Managing Nausea and Vomiting in Pregnancy

The American College of Obstetricians and Gynecologists (ACOG) recently published new clinical management guidelines for nausea and vomiting in pregnancy. The guidelines give options for both pharmacologic and non-pharmacologic treatment of these symptoms, which more than 50% of patients experience in pregnancy.

Over the past few years, it seems that patients have become more hesitant to use pharmacologic agents to treat nausea and vomiting in pregnancy due to reports of some medications possibly increasing the risk of congenital malformations.  As stated in ACOG’s guidelines though, there are very safe medications available.

Some things that patients can do to prevent and treat symptoms of nausea and vomiting in pregnancy include the following:

  • Start taking a prenatal vitamin at least 1 month before conceiving.  Some studies show that building up vitamin stores prior to pregnancy may actually reduce the incidence and severity of nausea and vomiting in pregnancy.
  • If you experience these symptoms in the first trimester, first line options for treatment include converting your prenatal vitamin to a folic acid supplement only, taking ginger capsules, and using acupressure wristbands.
  • If the above isn’t enough, Vitamin B6 (pyridoxine) supplements with or without the concurrent use of doxylamine (Unisom) would be the next thing to try.

## Explore the material
1) According to the passage on nausea and vomiting in pregnancy, what share of patients experience these symptoms during pregnancy?
2) Continue the passage on nausea and vomiting in pregnancy from the point where it ends.

## Given data
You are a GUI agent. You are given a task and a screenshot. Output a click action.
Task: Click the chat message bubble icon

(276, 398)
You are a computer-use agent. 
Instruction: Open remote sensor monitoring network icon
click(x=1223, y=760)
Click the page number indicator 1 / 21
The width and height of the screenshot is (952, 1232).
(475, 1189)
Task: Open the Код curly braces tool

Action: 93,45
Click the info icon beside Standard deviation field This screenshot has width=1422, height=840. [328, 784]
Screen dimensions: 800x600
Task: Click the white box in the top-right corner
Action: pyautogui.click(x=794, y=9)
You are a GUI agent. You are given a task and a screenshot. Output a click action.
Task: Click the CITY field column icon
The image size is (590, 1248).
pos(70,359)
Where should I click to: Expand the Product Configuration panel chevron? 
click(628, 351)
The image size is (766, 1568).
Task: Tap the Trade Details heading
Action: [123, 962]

## Answers to the problems
1) More than 50% of patients.

2)
  • If symptoms still persist after that, medications, such as dimenhydrinate (Dramamine) and diphenhydramine (Benadryl), are additional over-the-counter options that may help.  Other medications, such as prochlorperazine (Compazine) and promethazine (Phenergan), may be prescribed by your doctor.
  • After that, medications such as metoclopramide (Reglan) and ondansetron (Zofran), would be the next line of treatment.

There are some patients who won’t get relief from any of the above treatments and may need IV hydration, and even IV nutrition, for severe cases.

If you’re planning to conceive, start taking that prenatal vitamin now.  If you’re already pregnant and experiencing symptoms of nausea and vomiting, talk to your doctor before it gets worse.  Once nausea and vomiting progress, it can be more difficult to control symptoms. Early treatment may also prevent progression to more serious symptoms and possibly avoid hospitalization.  For most patients, early treatment will give them a chance to be able to focus on the more joyous parts of pregnancy.